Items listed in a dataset
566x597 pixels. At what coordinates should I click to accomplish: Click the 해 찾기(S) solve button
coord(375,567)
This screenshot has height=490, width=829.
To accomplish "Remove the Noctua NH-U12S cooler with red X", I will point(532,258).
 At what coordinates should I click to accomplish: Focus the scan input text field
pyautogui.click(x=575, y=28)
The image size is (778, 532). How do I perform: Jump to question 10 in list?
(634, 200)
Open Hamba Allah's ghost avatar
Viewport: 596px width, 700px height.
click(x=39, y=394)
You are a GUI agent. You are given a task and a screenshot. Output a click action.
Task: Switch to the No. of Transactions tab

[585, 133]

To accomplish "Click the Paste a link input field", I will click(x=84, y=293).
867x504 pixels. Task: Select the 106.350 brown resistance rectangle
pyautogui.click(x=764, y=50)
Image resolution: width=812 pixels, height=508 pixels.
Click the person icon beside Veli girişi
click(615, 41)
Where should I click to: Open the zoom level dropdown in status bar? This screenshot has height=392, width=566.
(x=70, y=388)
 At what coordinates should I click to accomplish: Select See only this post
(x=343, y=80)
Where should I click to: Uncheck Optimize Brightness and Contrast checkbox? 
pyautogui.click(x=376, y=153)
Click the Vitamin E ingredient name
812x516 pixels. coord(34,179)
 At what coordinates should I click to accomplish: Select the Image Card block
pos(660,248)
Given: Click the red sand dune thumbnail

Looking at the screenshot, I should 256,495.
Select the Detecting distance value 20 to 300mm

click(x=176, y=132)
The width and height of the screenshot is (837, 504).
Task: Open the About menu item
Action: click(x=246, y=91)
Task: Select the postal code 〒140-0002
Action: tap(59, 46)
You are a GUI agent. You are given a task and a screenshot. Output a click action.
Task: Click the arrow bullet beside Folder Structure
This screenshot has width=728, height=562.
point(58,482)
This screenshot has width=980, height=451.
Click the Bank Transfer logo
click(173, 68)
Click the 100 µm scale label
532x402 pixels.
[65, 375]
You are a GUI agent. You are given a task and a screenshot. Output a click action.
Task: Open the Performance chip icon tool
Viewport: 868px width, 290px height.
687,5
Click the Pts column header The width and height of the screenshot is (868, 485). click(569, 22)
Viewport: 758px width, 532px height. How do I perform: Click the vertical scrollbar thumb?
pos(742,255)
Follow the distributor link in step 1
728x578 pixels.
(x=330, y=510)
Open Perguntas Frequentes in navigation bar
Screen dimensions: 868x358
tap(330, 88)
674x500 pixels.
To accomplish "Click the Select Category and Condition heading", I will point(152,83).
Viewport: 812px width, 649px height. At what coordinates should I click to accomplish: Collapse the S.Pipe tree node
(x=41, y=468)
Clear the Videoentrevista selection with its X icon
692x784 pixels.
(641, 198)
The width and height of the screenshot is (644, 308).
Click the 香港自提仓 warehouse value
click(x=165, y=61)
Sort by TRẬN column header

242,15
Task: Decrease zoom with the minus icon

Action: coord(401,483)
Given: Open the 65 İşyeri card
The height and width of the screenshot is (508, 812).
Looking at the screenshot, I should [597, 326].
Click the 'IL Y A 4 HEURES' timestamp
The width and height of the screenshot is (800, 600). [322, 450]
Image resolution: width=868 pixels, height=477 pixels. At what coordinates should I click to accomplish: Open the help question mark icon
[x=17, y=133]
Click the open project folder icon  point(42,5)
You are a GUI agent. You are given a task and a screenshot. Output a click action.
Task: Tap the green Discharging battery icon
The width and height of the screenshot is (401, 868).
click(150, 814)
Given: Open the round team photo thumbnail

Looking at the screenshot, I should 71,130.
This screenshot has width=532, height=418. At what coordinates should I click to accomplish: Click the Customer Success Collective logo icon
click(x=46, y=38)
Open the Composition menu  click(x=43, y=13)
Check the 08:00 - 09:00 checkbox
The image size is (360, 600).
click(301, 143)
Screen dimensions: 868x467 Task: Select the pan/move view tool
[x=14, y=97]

- [Your task] Return each line of the data where the word "will" appears.

- [Written solution]
To accomplish "Remove the Noctua NH-U12S cooler with red X", I will point(532,258).
To accomplish "Click the Paste a link input field", I will click(x=84, y=293).
To accomplish "Click the Select Category and Condition heading", I will point(152,83).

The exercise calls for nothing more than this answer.